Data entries
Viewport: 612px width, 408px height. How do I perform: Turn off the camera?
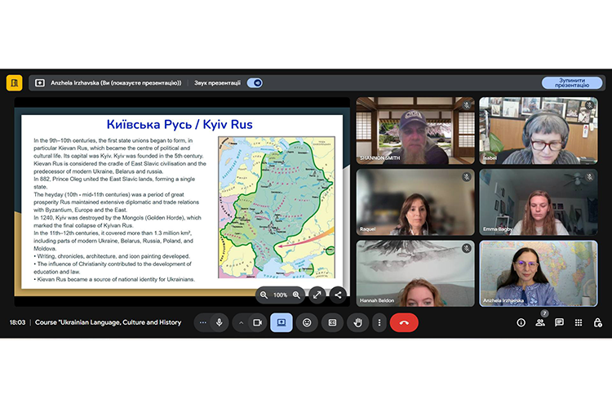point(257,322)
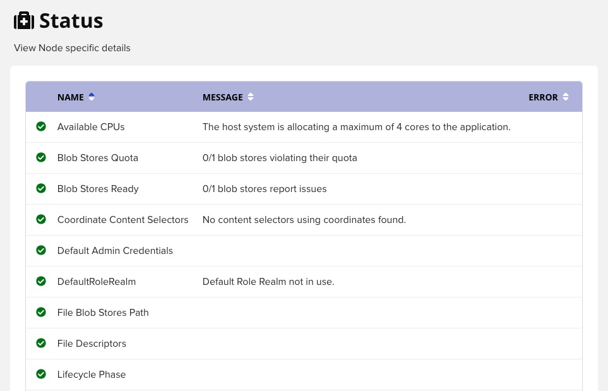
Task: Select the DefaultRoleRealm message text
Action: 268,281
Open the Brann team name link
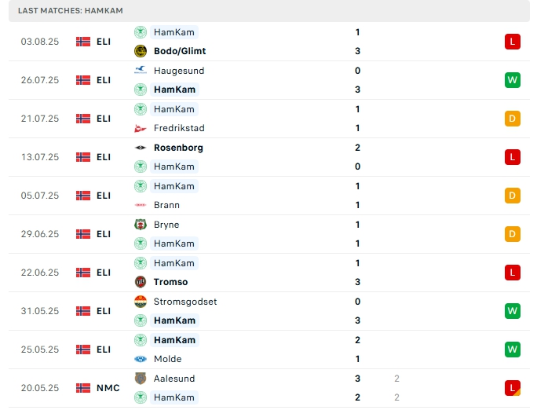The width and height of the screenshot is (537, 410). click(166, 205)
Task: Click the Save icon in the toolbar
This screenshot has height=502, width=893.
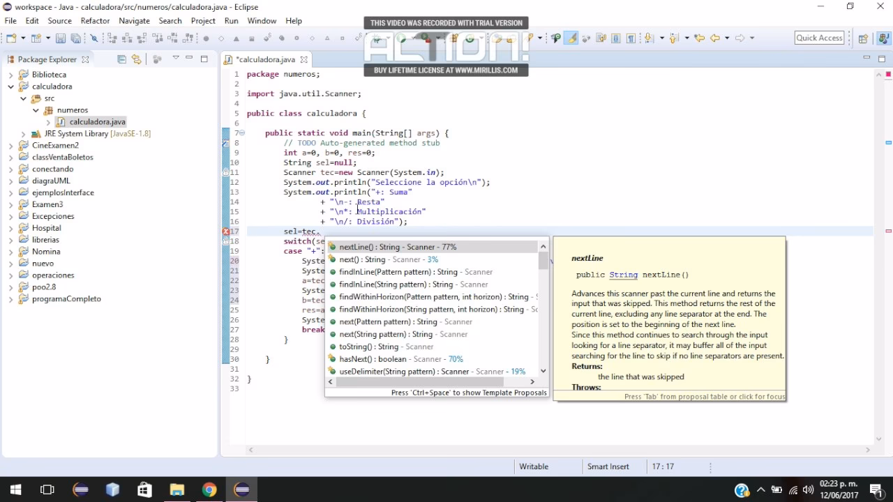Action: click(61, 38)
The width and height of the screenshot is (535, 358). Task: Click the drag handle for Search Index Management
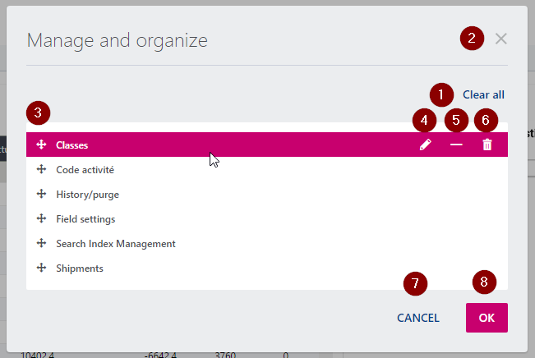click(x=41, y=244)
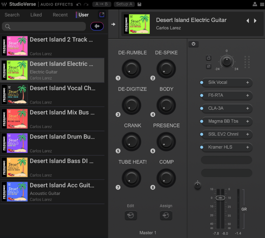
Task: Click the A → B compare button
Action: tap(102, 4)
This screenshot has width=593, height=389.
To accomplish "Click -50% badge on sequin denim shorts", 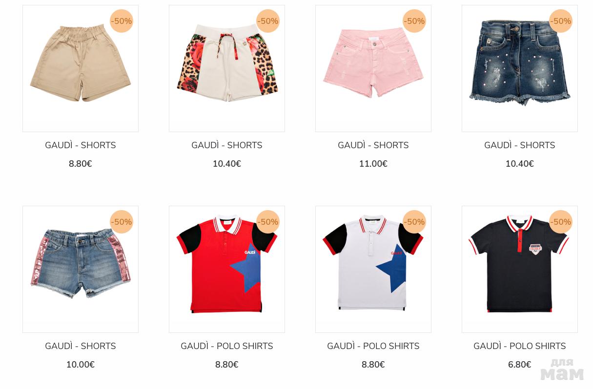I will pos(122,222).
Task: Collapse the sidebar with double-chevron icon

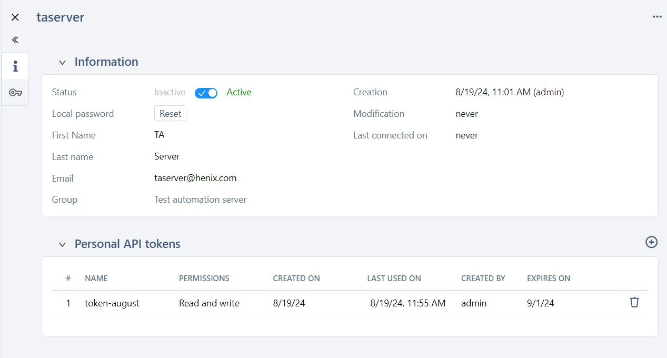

What the task asks
Once you have found every line above holding the word "icon", copy those lines.

Final answer
Task: Click the Save icon in the toolbar
Task: Collapse the sidebar with double-chevron icon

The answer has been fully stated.